### The calculation of final scores

Once the underlying values (ratios or indices) for each indicator are calculated and, if needed, adjusted (see our capping and damping methods), the next thing to do is to rescale each indicator’s value into a common range from 1 to 100, so that they are compatible with each other. This process is widely known as data normalization.

- Firstly, the widely used z-score normalization (or standardization) is applied. A z-value shows the number of standard deviations a given data point lies above (positive z-value), below (negative z-value) or exactly on the mean (zero z-value)*.
- Once z-scores are calculated, their position on the normal curve is plotted resulting in the scaled value from 0 to 1 for each indicator, showing the probability that an indicator value of a random institution from the population is less than or equal to the given value.
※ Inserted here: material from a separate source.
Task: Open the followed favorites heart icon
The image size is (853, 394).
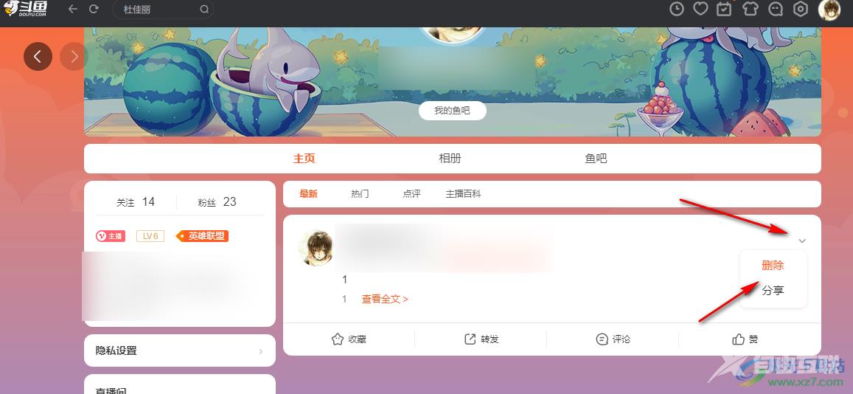Action: (700, 10)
For example, if an institution has Academic Reputation at this step of calculations equal to 0.9, this will indicate that it performs in the top 10% of institutions by this indicator.
- The resulting scores are finally linearly scaled between 1 and 100 for each indicator.

After each indicator’s data is compatible with each other, we can combine the data reliably and apply weightings fairly to the calculation of the overall score. The final overall score is scaled again, where 100 goes to the maximum overall score, and proportionally less to all others.

*As the number of institutions in a given ranking grows, this can have an inconsistent effect on how z-score normalization applies to different indicators. Typically, new institutions added will tend to have weaker performances in reputation and research indicators, but may have strengths in faculty student ratio or the international measures. The effect of this has been to bring down the means used for indicators more closely correlated with overall performance at a faster rate than those with indicators less strongly correlated. From 2016, **we have locked the mean and standard deviation used for the standardization calculations in the QS World University Rankings to the top X in any given indicator (e.g. X=700 for Citations per Faculty), not including capped values.** An impact from this is to space out the institutions above the mean a little more and another is that it is typical for an institution in the same rank position to have a lower score than previously in any given indicator.